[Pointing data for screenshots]
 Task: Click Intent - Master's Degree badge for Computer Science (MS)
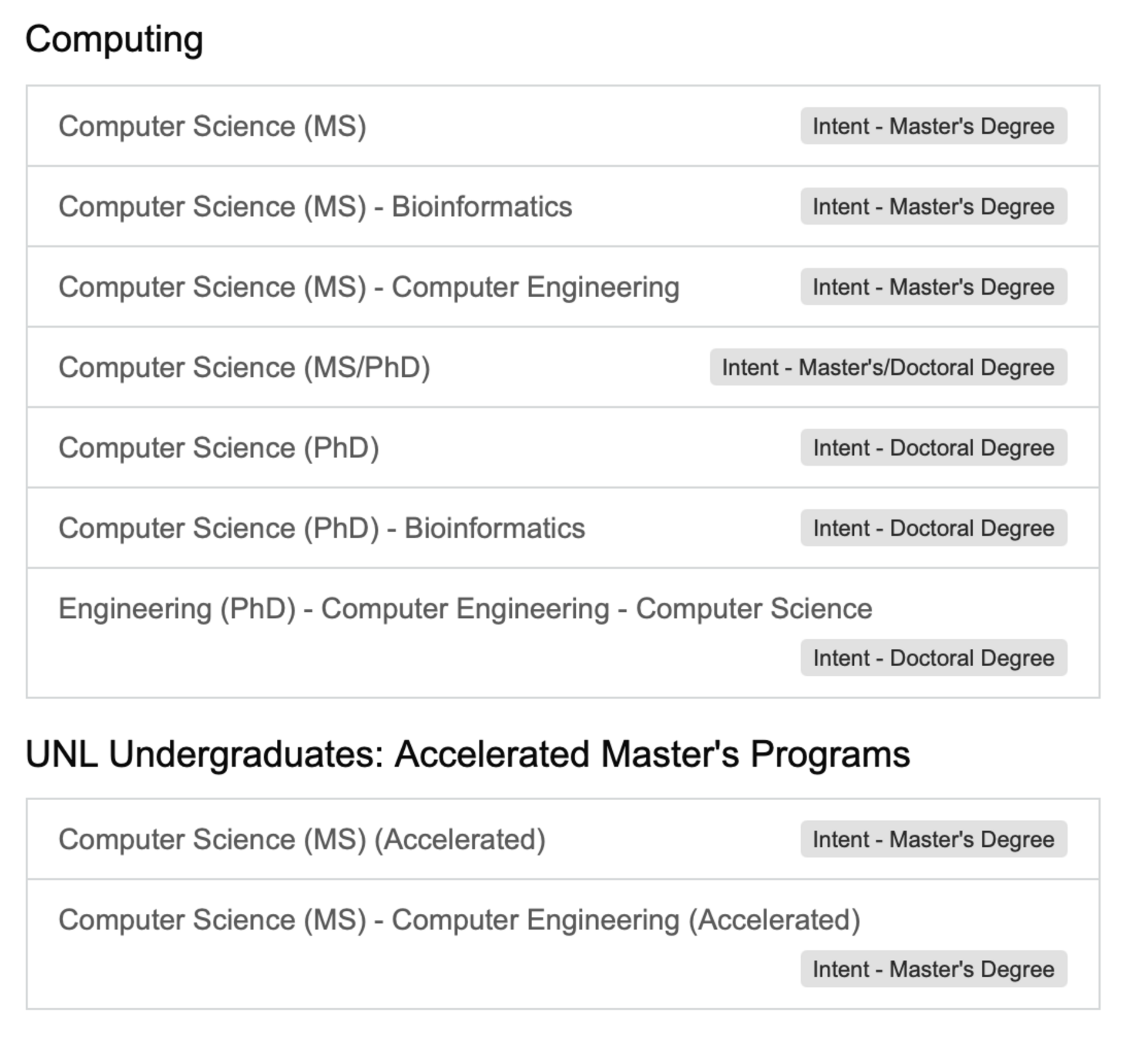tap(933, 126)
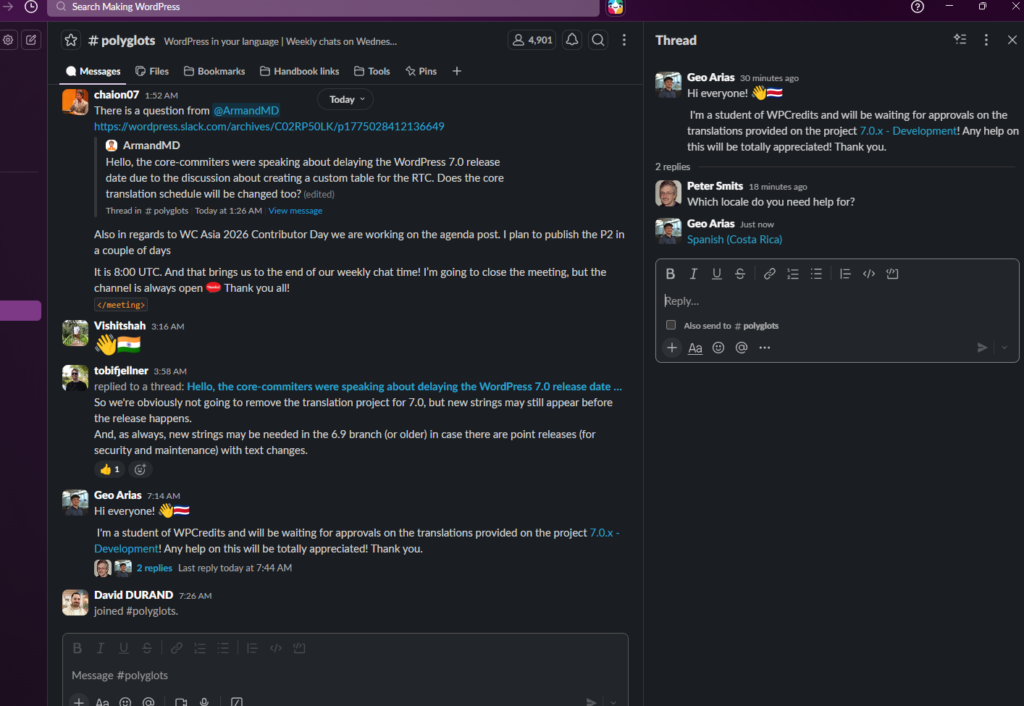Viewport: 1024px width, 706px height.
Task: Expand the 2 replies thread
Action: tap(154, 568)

#### [Goal]
Copy the text of every item above word for word, omitting the pictures.

#### [Output]
 Task: Click Intent - Master's Degree badge for Computer Science (MS)
tap(933, 126)
Viewport: 1024px width, 706px height.
Task: Expand the 2 replies thread
Action: tap(154, 568)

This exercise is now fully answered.